WOD

CrossFit WOD, June 9, 2020

By June 8, 2020 No Comments

6.2

Warm-up
400m Run @ Conversational Pace
50′ Toe Walk
50′ Heel Walk
50′ Heel to Toe Walk
50′ High Knee
50′ Butt Kick
50′ Lateral Shuffle, Left
50′ Lateral Shuffle, Right
50′ Carioca, Left
50′ Carioca, Right
50′ Skip
Metcon (Time)
3 Sets:
400m Run @ :02 Faster than 1 Mile Pace*
Rest/Walk 90 Seconds

Rest 5 Minutes After 3rd Set

3 Sets:
400m Run @ :02 Faster than 1 Mile Pace*
Rest/Walk 90 Seconds

Each set should be within +/- 5 Seconds of your target pace. Again, this workout is a lesson in sustainability and in pacing. If you fall outside the interval, terminate the set.

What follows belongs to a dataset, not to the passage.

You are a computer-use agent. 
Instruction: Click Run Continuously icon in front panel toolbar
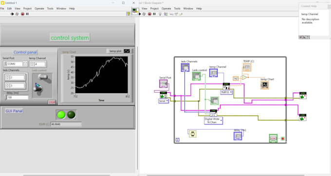point(17,14)
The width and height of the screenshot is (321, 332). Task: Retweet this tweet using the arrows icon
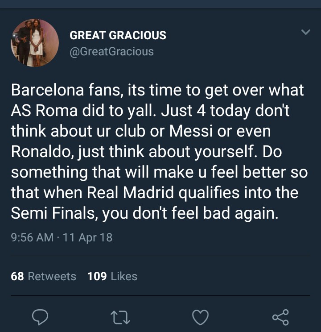click(x=120, y=317)
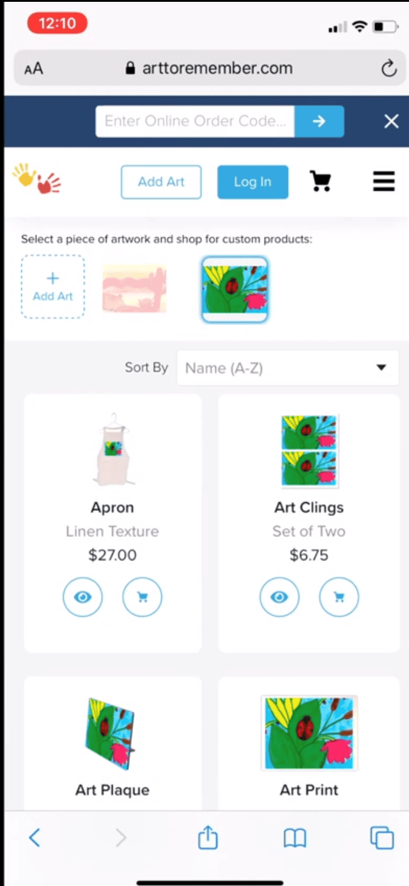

If you end up going to fast and then cannot recover, you are no longer training the aerobic system and at that point the workout is being done simply just to suffer and will not be effective in building capacity. The goal is to have purpose within each session.

Note:
1. We are dropping our rest interval here to sustain a faster pace with less rest. Next week, we go down to 4 sets @ faster pace and then we will retest.

Example:
If you run an 8-Minute Mile, the past three weeks your intervals would have been at 2:00/400m. This week, I want you running at a 1:58/400m pace.